Here’s a new Friday experiment. We thought it would be fun to hear from QS thought leaders and spotlight innovative people. 
Today we’re talking to Steve Dean, organizer of the Quantified Self Show&Tell meetups in New York City. Thanks, Steve!
—-

How did you first hear about the Quantified Self?

In August, 2008 I learned about QS on Seth Roberts’ blog after reading one of his many fascinating posts on self-experimentation. 

I live in NYC but at the time was traveling to the Bay Area to work on a new project that had lots to do with logging and tracking health behaviors. So, I was naturally very curious to see what Gary and Kevin were up to.


How long have you been tracking yourself? 

I had been racing short course triathlons since 2004 and kept a log of all my workouts including distances, speeds and things like that. But in ’06 I started training for the Ironman distance and self-tracking took on a whole new meaning for me. 

Besides logging workouts, speed, nutrition, meters swam and miles biked & ran, the 10-month training program required that I wake up every morning and measure my resting heart rate with my Polar HR monitor. The number helped me adjust my workouts for the day where even two beats higher than normal would indicate that I could be fighting an infection. Although Ironman training beat up my immune system, I’m happy to report I had a great race in Lake Placid.

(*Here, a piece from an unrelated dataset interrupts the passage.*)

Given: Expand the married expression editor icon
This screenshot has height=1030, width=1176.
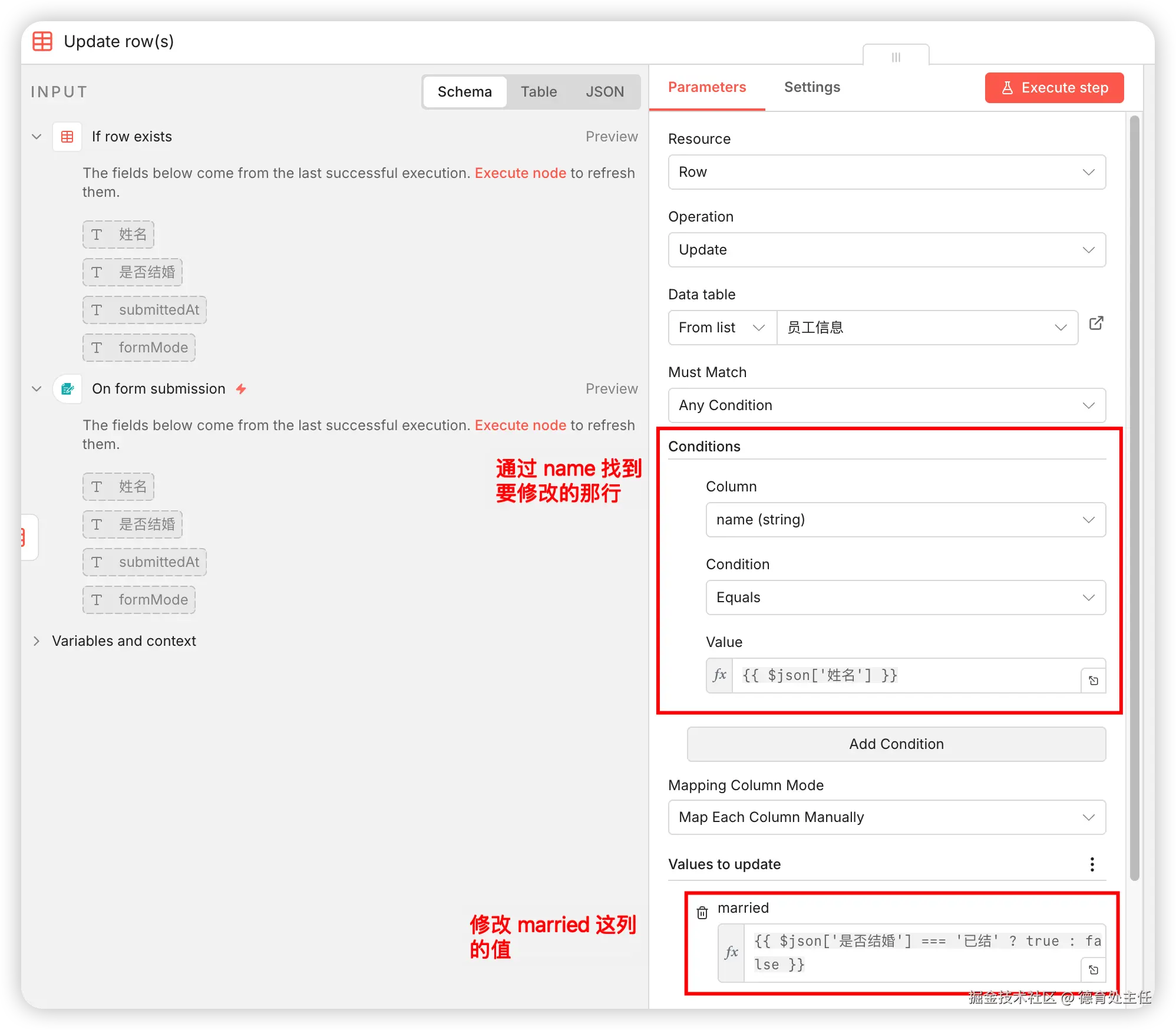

What do you currently track about yourself, what have you stopped tracking, and what do you wish you could track?

To better understand my spending patterns, I’m tracking all my cash transactions using the Spending Expense Tracker iPhone app. Mint takes care of aggregating and visualizing all the rest. I also track my bike routes, distances and speed using the RunKeeper iPhone app and log my weight with a Withings scale (the scale of choice for QSers).

Using a Google docs form that I would launch from my iPhone, I used to track 13 different thoughts, behaviors and attitudes that I had during the day ranging from gratitude to anxiety on a 1-5 scale. I did this for about three months and got a lot of benefit from taking a moment each day to be conscious of what I was thinking and how I was feeling. This was during an intense and stressful time for me and as soon as things improved and got better, I abandoned the daily check-ins.

My dream tracking system is a tool that I could easily track and store in one place everything that I read (print and digital) along with any highlights and comments that I make so that it’s easily searchable. Something like a Kindle + Evernote + Catch + Wiki. 

What have you learned from your tracking? Has anything been surprising, either positively or negatively?

A lot of the tracking that I’ve done helps improve my athletic performance. Athletes have been at the forefront of the self-tracking movement especially when it comes to real-time feedback where I can adjust my speed and effort based on the data my heart and legs report back to me. 

I think feedback and “what to do next” are features that are missing from a lot of the self-tracking tools and applications out there. Designing for these feedback loops in ambient and self-tracking systems is the area of focus in my own projects and with the companies I advise.

Any inspiring links or other thoughts you’d like to share with the global QS community?

I really love how curious and passionate this co

mmunity is. At every QS Show&Tell I get to watch and listen to people talk with great sincerity about their efforts to figure something out and to make a little more sense of things with numbers. Working in the health and wellness industry for so many years, I’m really excited to see all the creative ideas that are emerging in this arena. 


The notion that we can use numbers generated from sensors to know ourselves better and to ask new questions is a natural fit in health but I believe it also provides an opportunity to expand our ideas of the notion of health which many of us in the QS community see as going way beyond the absence of disease and extending into relationships, finances, learning, happiness and beyond.